## PROBLEM DESCRIPTION
Exact copies of the records below are required.

## EXTRACTED RECORDS
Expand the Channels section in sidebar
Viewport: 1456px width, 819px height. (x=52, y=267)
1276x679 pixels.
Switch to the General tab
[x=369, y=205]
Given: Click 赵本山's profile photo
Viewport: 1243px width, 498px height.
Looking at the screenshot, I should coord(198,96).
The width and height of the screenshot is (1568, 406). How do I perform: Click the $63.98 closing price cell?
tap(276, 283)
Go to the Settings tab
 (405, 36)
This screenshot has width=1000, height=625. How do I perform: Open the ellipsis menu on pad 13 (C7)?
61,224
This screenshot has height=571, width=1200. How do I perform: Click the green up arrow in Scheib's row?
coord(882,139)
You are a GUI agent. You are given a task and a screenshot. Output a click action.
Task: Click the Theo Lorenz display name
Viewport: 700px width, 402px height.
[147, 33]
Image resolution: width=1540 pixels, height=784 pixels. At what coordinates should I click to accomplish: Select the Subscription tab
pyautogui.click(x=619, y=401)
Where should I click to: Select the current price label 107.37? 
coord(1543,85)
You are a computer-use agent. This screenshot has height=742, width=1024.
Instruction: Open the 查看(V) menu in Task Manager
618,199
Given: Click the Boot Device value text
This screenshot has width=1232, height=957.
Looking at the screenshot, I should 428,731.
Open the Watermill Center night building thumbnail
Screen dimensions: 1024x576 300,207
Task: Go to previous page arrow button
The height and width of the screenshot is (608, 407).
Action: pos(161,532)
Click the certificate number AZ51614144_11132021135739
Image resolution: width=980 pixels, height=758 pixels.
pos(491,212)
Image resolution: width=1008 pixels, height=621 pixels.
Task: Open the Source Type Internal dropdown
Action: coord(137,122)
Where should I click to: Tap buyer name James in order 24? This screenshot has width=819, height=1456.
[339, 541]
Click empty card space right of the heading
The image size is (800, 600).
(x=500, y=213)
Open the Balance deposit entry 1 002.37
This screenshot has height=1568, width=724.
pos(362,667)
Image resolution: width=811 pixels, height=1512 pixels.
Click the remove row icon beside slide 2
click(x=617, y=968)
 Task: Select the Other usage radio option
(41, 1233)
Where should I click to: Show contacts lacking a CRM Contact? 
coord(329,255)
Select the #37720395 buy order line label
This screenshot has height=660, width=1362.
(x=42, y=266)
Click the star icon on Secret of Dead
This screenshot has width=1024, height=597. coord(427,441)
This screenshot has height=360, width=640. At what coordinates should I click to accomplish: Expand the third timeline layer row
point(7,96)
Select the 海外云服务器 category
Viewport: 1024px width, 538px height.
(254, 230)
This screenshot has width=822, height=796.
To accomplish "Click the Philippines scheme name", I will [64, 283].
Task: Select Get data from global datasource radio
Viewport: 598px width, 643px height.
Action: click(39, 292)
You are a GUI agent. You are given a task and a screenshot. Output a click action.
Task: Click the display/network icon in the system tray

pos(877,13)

## FINAL ANSWER
Expand the Channels section in sidebar
Viewport: 1456px width, 819px height. (x=52, y=267)
1276x679 pixels.
Switch to the General tab
[x=369, y=205]
Given: Click 赵本山's profile photo
Viewport: 1243px width, 498px height.
Looking at the screenshot, I should coord(198,96).
The width and height of the screenshot is (1568, 406). How do I perform: Click the $63.98 closing price cell?
tap(276, 283)
Go to the Settings tab
 (405, 36)
This screenshot has width=1000, height=625. How do I perform: Open the ellipsis menu on pad 13 (C7)?
61,224
This screenshot has height=571, width=1200. How do I perform: Click the green up arrow in Scheib's row?
coord(882,139)
You are a GUI agent. You are given a task and a screenshot. Output a click action.
Task: Click the Theo Lorenz display name
Viewport: 700px width, 402px height.
[147, 33]
Image resolution: width=1540 pixels, height=784 pixels. At what coordinates should I click to accomplish: Select the Subscription tab
pyautogui.click(x=619, y=401)
Where should I click to: Select the current price label 107.37? 
coord(1543,85)
You are a computer-use agent. This screenshot has height=742, width=1024.
Instruction: Open the 查看(V) menu in Task Manager
618,199
Given: Click the Boot Device value text
This screenshot has width=1232, height=957.
Looking at the screenshot, I should 428,731.
Open the Watermill Center night building thumbnail
Screen dimensions: 1024x576 300,207
Task: Go to previous page arrow button
The height and width of the screenshot is (608, 407).
Action: pos(161,532)
Click the certificate number AZ51614144_11132021135739
Image resolution: width=980 pixels, height=758 pixels.
pos(491,212)
Image resolution: width=1008 pixels, height=621 pixels.
Task: Open the Source Type Internal dropdown
Action: coord(137,122)
Where should I click to: Tap buyer name James in order 24? This screenshot has width=819, height=1456.
[339, 541]
Click empty card space right of the heading
The image size is (800, 600).
(x=500, y=213)
Open the Balance deposit entry 1 002.37
This screenshot has height=1568, width=724.
pos(362,667)
Image resolution: width=811 pixels, height=1512 pixels.
Click the remove row icon beside slide 2
click(x=617, y=968)
 Task: Select the Other usage radio option
(41, 1233)
Where should I click to: Show contacts lacking a CRM Contact? 
coord(329,255)
Select the #37720395 buy order line label
This screenshot has height=660, width=1362.
(x=42, y=266)
Click the star icon on Secret of Dead
This screenshot has width=1024, height=597. coord(427,441)
This screenshot has height=360, width=640. At what coordinates should I click to accomplish: Expand the third timeline layer row
point(7,96)
Select the 海外云服务器 category
Viewport: 1024px width, 538px height.
(254, 230)
This screenshot has width=822, height=796.
To accomplish "Click the Philippines scheme name", I will [64, 283].
Task: Select Get data from global datasource radio
Viewport: 598px width, 643px height.
Action: click(39, 292)
You are a GUI agent. You are given a task and a screenshot. Output a click action.
Task: Click the display/network icon in the system tray

pos(877,13)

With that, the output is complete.